When TG levels are higher than 2.3 mmol/L, non-HDLC surpass LDLC being the optimal representative for all atherogenic lipoproteins.9 In the series of APAC study, the predictive value of non-HDLC was not better than LDLC on extracranial internal carotid stenosis, which could be partially attributed to the small percentage of participants with hypertriglyceridaemia.23 The data are limited to validate the predictive values of different lipid parameters for early-stage asymptomatic atherosclerosis before developing into ischaemic cardiovascular disease or stroke. Our study suggests the predictive value of non-HDLC burden is superior to LDLC burden on newly developed carotid plaque. Atherosclerosis is a progressive process, from the normal arterial intima, to the fatty streak, fibrous plaque, atherosclerotic plaque and eventually to plaque disruption.24 As newly developed carotid plaque could not quantitively reflect the atherosclerosis degree, our study further investigated the relationship between cumulative exposure to different lipid parameters and newly developed vulnerable carotid plaque, which indicates a more severe degree of atherosclerosis progression. The study highlights the need of taking cumulative exposure into account rather than a single risk factor measurement. When the atherosclerotic lipoproteins accumulate to a certain extent, the plaque rapture probability increases. Individualised lipid-lowering therapy should be administrated to slow down the plaque progression speed. Aggressive treatment is recommended to patients with high lipids burden.

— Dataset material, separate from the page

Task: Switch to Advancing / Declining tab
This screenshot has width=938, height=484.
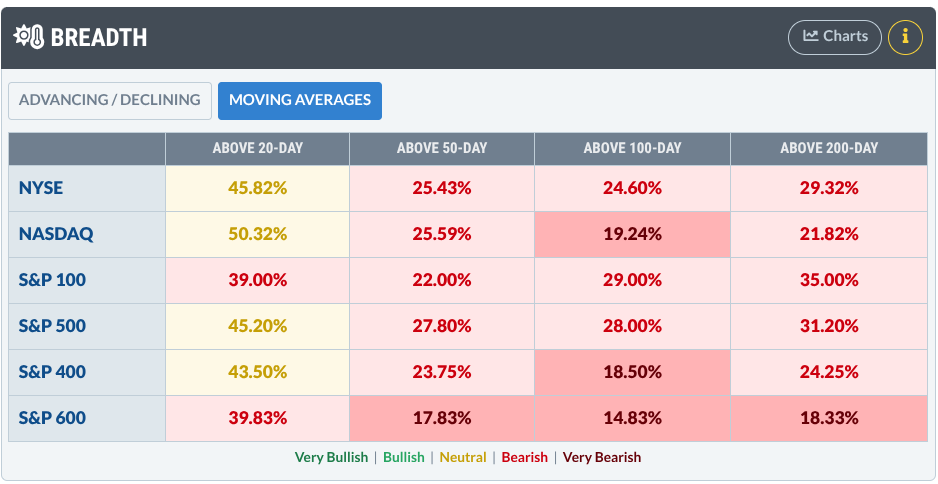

It is noteworthy that the recommended levels of TC, TG, LDLC and HDLC are under 5.2, 1.7, 2.6, 1.0 mmol/L in the Third Report of the National Cholesterol Education Program.9 The cut-off value of LDLC was set at 1.8 mmol/L instead of 2.6 mmol/L, as the 2019 European guideline highlighted a more aggressive control of LDLC to achieve a significant reduction in the risk of stroke.10 25 The cumulative exposure to increased TC, TG, LDLC, HDLC and total non-HDLC over 6 years could not fully reflect the lipid burden of lifelong health. Therefore, we conducted a sensitivity analysis excluding participants over 65 years old to minimise the age-related growth of carotid plaque attributed to lipids deposition.26 Hypertension, DM and hyperlipidaemia are recognised risk factors for atherosclerosis,27 sensitivity analysis was performed and the same results were obtained that the non-HDLC burden was concentration dependently associated with newly developed carotid plaque.

Our study has some limitations. As cumulative exposure is also relevant to non-lipid risk factors, the ideal expression of cardiovascular risk theoretically would be an integration of cumulative exposure to all-risk covariates, such as tobacco pack years, drinking years and environmental pollution factors. Second, both carotid plaque and vulnerable carotid plaque are semiquantitative endpoint events. The size, area or numbers of carotid plaque should also be taken into consideration when seeking for the relationship between cumulative exposure to lipid parameters and early-stage asymptomatic atherosclerosis. Although we collected the information in ultrasonography, further research is needed to provide insight into the relationship.

Conclusions

In conclusion, TC burden, TG burden, LDLC burden and non-HDLC burden are all independent risk factors for newly developed carotid plaque, especially the vulnerable plaque. Among them, non-HDLC burden is the optimal predictor. The predictive value remained in participants under the age of 65 years old or free of hypertension, DM and hyperlipidaemia.